European consumer brands are generally sought after in Hong Kong, encouraging local retailers to name their companies and brands with Western sounding names. Hong Kong-based Café de Coral is one of the largest Chinese fast-food chains in Asia, and the city's two major casual wear chains are called Giordano and Bossini despite the fact that the chains have no relation to the West at all.
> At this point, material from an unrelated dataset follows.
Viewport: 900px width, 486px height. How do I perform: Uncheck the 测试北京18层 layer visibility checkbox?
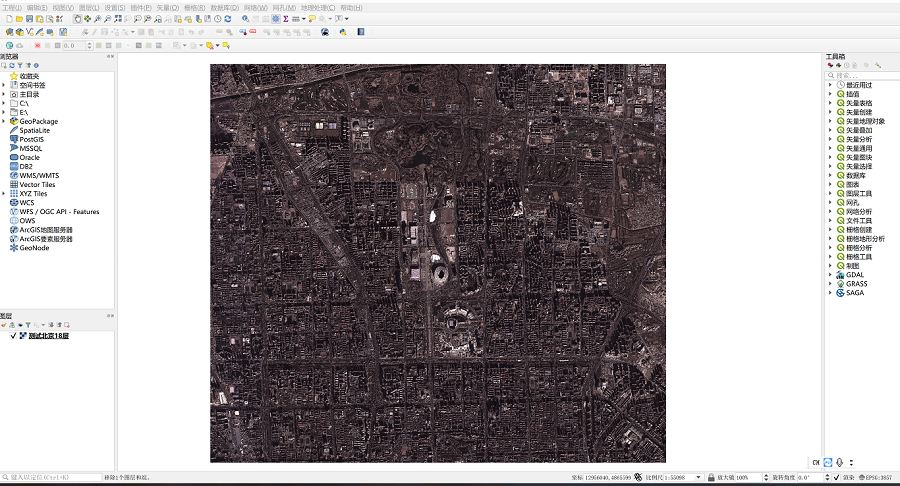click(13, 336)
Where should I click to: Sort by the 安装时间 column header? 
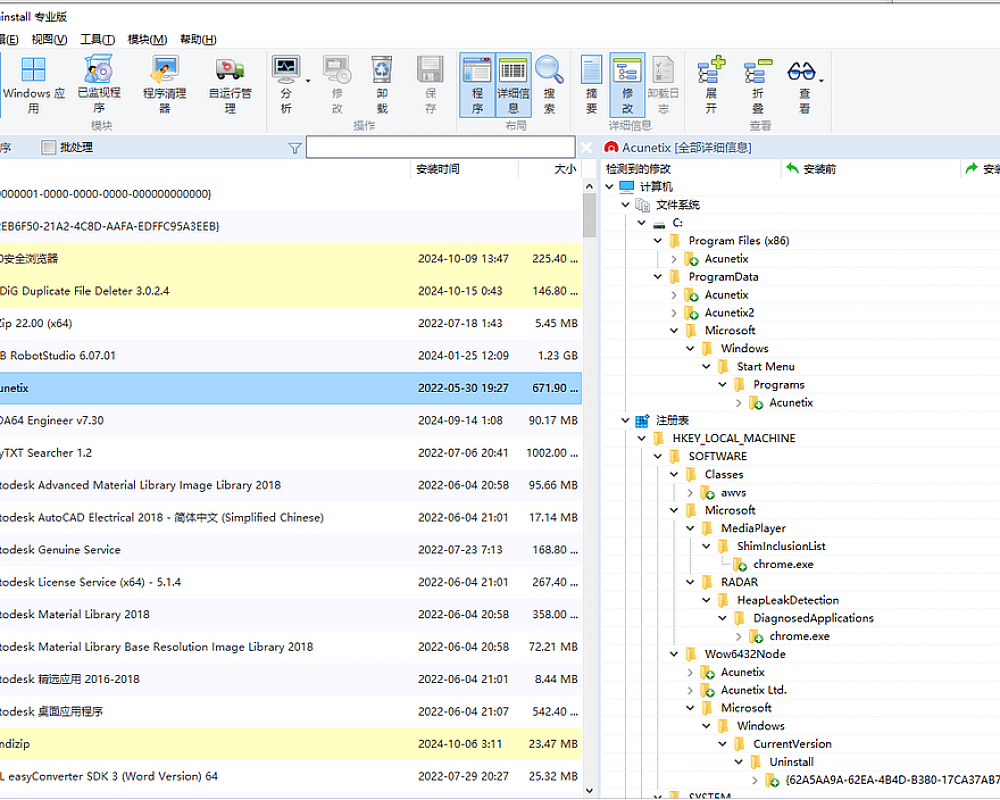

Bawang International is the best stock to compare with, people familiar with L'Occitane say. The Guangdong-based herbal shampoo producer and retailer raised $215 million in a Hong Kong IPO in July 2009, which was one of the most popular IPOs in the city last year, based on the fact that the retail tranche was 430 times covered. Bawang jumped 29% on its first trading day and has surged 148% since its listing to trade at a 2010 price-to-earnings ratio of 42 times.
The Hong Kong IPO of Chinese sportswear company 361 Degrees International, which was bought to market at the same time as Bawang, was also well received. The company raised $231 million after selling 25% of its shares at HK$3.61 each -- a price that was set as a symbol of the company name.

Tokyo-listed Shiseido can also be put in the same category as L'Occitane, bankers suggested. The Japanese company, whose share price has increased 12% so far this year, is trading at a P/E of nearly 37 times.

Retail consumption stocks have a positive outlook this year thanks to recovering consumer confidence, said Kingston Lin, director of OSK Securities. "Shares in L'Occitane will have fairly decent secondary-market performance, however [its] share sale may not be as hot as Bawang's, because Bawang is well-connected in China and its deal was supported by lots of capital from the Chinese mainland," he added.

The Hong Kong bourse has already seen a couple of foreign company listings in the first quarter. Russian aluminium producer Rusal raised $2.24 billion, making it the largest Hong Kong IPO so far this year, while Mongolia-based coal producer SouthGobi Energy Resources reaped $373 million from its initial share sale.